» **Reading passage**:
——
The Giants face the Steelers Sunday afternoon in 2008's first real Game of the Century (we were subjected to roughly 10 of them during the Patriots historic Run to FAIL last year).
But after spending Thursday morning in the hospital undergoing tests on his neck and shoulder, wideout Plaxico Burress's status is in doubt. Quarterback Eli Manning could be without his favorite target, but it wouldn't be the first time this season; New York managed to squeak by Seattle 44-6 back in Week 5.
And while the Steelers will have their full complement of wide receivers, that could be short lived. You see, Santonio Holmes, the team's 2006 first-round pick, was pulled over last night. Not necessarily a big deal if you're sober. Unfortunately, the cops also found weed in Holmes' SUV, which suddenly makes it a big deal.
From the Observer-Reporter's Dale Lolley:
There has been no confirmation on the report, but the revelation could lead to an eventual suspension of Holmes if convicted of possession.
The severity of a suspension would depend on if Holmes has tested positive in the past for marijuana. First-time offenders in the NFL's drug program are not suspended and are instead entered into the NFL's drug offender program, getting increased testing.
So, Steelers fans, good news: Holmes will play this weekend! Bad news: He could earn a suspension at some point in the near future. Police found Jags wide receiver Matt Jones in the back of a truck with some coke, and although he entered a drug treatment program to a wildly applauding courtroom (drug courts rock!), he's still probably looking at a three-game suspension.
Holmes has had two prior run-ins with the fuzz, both before the start of the '06 season, and that could impact the severity of his league-sanctioned punishment. On the upside, Pittsburgh police officer James Vogel sounds like he's willing to be a character witness.
Vogel said Holmes was very cooperative, respectful and wasn't impaired. He thinks that should be taken into account when it comes to any potential action taken against him by the Steelers and the NFL.
"We wouldn't expect a steelworker to be laid off or suspended without pay," said Vogel. "I wouldn't expect a police officer, firefighter or a member of the Steelers."
Wait, what? A police officer wouldn't be suspended without pay if he was found to have pot in his car? Is that his patrol cruiser or his off-duty ride? You know, because it makes a difference.
In related news: the NFL will definitely find a way to fine Hines Ward for this.
——
» **Problem to work on**: In the Giants–Steelers article, what was the score when New York beat Seattle in Week 5? The data that follows has no connection to the Giants–Steelers article.
——
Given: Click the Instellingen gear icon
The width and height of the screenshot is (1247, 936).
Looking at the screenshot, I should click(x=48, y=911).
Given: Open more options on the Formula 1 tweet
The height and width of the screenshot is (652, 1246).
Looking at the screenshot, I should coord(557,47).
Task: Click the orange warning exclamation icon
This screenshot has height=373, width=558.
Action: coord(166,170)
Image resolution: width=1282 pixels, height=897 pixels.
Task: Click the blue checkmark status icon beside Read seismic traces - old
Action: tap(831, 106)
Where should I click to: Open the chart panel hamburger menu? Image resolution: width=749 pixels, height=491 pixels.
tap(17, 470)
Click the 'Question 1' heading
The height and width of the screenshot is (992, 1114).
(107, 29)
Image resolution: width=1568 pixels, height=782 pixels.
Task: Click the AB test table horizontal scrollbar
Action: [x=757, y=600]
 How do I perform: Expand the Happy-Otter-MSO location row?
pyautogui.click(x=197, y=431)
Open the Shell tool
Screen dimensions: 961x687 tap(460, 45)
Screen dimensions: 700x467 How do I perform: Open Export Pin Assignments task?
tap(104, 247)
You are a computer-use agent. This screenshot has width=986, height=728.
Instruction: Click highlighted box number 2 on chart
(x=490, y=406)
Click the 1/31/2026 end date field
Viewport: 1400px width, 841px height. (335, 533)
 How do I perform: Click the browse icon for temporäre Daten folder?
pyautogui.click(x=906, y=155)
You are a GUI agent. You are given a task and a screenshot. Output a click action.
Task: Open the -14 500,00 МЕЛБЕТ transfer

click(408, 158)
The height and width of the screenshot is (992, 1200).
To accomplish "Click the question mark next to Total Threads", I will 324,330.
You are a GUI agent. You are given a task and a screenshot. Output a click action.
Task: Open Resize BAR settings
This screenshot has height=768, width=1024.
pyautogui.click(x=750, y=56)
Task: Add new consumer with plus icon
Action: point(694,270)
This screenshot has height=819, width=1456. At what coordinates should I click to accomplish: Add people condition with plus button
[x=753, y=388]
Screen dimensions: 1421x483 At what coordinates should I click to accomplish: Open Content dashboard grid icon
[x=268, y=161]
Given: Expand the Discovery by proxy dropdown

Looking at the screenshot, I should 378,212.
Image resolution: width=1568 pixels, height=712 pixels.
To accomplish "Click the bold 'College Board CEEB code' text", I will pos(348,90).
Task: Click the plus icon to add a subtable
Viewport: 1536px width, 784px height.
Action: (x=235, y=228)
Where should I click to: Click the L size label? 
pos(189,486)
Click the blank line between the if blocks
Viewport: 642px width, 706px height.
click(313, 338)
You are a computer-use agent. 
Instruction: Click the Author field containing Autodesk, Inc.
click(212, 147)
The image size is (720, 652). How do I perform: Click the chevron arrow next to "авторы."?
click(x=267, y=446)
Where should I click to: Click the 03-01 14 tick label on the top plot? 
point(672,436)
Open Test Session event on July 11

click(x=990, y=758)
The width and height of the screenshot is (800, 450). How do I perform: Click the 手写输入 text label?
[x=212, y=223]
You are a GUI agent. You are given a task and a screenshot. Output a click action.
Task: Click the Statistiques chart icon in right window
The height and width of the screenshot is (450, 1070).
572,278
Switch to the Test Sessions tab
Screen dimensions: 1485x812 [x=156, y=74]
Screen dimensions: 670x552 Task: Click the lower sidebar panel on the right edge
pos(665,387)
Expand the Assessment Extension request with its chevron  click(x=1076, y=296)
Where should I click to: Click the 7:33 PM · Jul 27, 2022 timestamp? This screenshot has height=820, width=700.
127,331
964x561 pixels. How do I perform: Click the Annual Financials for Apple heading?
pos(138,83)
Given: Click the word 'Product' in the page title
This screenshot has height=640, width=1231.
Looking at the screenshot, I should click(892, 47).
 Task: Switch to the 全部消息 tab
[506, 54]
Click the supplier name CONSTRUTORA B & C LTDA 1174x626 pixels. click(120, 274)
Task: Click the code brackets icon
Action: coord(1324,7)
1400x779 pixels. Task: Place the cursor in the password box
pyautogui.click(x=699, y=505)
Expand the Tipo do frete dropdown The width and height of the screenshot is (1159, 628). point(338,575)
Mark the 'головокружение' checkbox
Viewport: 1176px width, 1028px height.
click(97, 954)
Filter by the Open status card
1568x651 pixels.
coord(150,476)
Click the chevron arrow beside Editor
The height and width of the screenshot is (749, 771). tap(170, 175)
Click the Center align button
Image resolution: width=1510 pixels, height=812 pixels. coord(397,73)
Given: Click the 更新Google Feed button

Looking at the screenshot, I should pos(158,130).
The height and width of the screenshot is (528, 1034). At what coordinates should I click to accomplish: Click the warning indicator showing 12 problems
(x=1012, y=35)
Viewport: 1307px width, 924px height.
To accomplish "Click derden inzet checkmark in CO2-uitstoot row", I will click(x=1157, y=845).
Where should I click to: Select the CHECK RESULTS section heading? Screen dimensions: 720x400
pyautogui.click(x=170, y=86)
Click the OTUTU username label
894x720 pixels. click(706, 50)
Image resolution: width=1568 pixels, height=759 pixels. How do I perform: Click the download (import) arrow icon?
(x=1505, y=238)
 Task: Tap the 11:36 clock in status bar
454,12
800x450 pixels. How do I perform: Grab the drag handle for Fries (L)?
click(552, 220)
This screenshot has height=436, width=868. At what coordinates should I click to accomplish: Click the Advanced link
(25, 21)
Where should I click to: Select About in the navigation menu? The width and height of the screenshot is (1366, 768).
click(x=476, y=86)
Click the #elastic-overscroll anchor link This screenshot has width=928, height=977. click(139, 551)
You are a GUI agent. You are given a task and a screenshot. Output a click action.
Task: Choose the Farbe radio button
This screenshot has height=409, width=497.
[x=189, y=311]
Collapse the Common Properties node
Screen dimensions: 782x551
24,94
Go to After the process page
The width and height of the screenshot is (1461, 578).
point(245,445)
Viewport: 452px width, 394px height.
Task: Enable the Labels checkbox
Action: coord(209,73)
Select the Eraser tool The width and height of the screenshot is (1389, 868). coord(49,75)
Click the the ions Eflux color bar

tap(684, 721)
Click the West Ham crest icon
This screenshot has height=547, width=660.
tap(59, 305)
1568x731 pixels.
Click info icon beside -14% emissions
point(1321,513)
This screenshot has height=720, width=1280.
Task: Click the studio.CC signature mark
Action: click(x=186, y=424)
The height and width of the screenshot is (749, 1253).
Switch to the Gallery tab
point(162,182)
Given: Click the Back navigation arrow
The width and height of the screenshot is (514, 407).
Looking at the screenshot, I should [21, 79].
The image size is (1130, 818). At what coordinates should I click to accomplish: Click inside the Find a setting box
——
» **Response box**: 44-6